If you use GCP Cloud Storage, set the following properties:

"enabled" = "{ true | false }",

-- For example: us-east-1
"aws.s3.region" = "<region>",

-- For example: https://storage.googleapis.com
"aws.s3.endpoint" = "<endpoint_url>",

"aws.s3.access_key" = "<access_key>",
"aws.s3.secret_key" = "<secrete_key>"
MinIO

If you use MinIO, set the following properties:

"enabled" = "{ true | false }",

-- For example: us-east-1
"aws.s3.region" = "<region>",

-- For example: http://172.26.xx.xxx:39000
"aws.s3.endpoint" = "<endpoint_url>",

"aws.s3.access_key" = "<access_key>",
"aws.s3.secret_key" = "<secrete_key>"
Azure Blob Storage

Creating a storage volume on Azure Blob Storage is supported from v3.1.1 onwards.

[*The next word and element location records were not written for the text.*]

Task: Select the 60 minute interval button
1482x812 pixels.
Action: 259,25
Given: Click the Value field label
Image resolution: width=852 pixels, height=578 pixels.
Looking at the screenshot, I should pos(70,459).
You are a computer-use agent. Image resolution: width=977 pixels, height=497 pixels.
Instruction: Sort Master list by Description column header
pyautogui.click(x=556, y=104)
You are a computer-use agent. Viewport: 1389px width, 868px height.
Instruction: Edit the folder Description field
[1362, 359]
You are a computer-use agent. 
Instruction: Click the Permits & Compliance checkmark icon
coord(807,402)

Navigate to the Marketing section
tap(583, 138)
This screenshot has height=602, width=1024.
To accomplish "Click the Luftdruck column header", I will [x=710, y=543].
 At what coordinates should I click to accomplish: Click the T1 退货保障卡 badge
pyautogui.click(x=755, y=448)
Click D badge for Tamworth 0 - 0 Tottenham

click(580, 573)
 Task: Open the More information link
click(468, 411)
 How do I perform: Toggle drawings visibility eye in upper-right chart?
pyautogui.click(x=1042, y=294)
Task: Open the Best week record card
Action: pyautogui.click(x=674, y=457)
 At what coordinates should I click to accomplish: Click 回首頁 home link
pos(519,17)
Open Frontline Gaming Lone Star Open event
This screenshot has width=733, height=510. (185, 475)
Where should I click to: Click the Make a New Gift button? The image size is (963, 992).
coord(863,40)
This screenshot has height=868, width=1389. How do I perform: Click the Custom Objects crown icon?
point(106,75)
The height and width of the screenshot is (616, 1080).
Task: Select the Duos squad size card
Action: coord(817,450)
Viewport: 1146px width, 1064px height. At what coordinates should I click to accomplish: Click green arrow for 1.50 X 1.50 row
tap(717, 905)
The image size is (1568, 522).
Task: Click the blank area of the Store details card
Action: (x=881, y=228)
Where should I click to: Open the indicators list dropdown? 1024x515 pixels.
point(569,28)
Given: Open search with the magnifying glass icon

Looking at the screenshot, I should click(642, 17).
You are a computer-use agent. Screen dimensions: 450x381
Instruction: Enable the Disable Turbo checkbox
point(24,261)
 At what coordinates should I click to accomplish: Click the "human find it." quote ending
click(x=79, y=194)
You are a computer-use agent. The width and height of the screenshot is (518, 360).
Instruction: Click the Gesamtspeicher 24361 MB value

  • If you use Shared Key to access Azure Blob Storage, set the following properties:

    "enabled" = "{ true | false }",
    "azure.blob.endpoint" = "<endpoint_url>",
    "azure.blob.shared_key" = "<shared_key>"
  • If you use shared access signatures (SAS) to access Azure Blob Storage, set the following properties:

    "enabled" = "{ true | false }",
    "azure.blob.endpoint" = "<endpoint_url>",
    "azure.blob.sas_token" = "<sas_token>"
note

The hierarchical namespace must be disabled when you create the Azure Blob Storage Account.

HDFS
  • If you do not use authentication to access HDFS, set the following properties:

    "enabled" = "{ true | false }"
  • If you are using simple authentication (supported from v3.2) to access HDFS, set the following properties:

    "enabled" = "{ true | false }",
    "hadoop.security.authentication" = "simple",
    "username" = "<hdfs_username>"
  • If you are using Kerberos Ticket Cache authentication (supported since v3.2) to access HDFS, set the following properties:

    "enabled" = "{ true | false }",
    "hadoop.security.authentication" = "kerberos",
    "hadoop.security.kerberos.ticket.cache.path" = "<ticket_cache_path>"

    CAUTION

    • This setting only forces the system to use KeyTab to access HDFS via Kerberos. Make sure that each BE or CN node has access to the KeyTab files. Also make sure that the /etc/krb5.conf file is set up correctly.
    • The Ticket cache is generated by an external kinit tool. Make sure you have a crontab or similar periodic task to refresh the tickets.
  • If your HDFS cluster is enabled for NameNode HA configuration (supported since v3.2), additionally set the following properties:

    "dfs.nameservices" = "<ha_cluster_name>",
    "dfs.ha.namenodes.<ha_cluster_name>" = "<NameNode1>,<NameNode2> [, ...]",
    "dfs.namenode.rpc-address.<ha_cluster_name>.<NameNode1>" = "<hdfs_host>:<hdfs_port>",
    "dfs.namenode.rpc-address.<ha_cluster_name>.<NameNode2>" = "<hdfs_host>:<hdfs_port>",
    [...]
    "dfs.client.failover.proxy.provider.<ha_cluster_name>" = "org.apache.hadoop.hdfs.server.namenode.ha.ConfiguredFailoverProxyProvider"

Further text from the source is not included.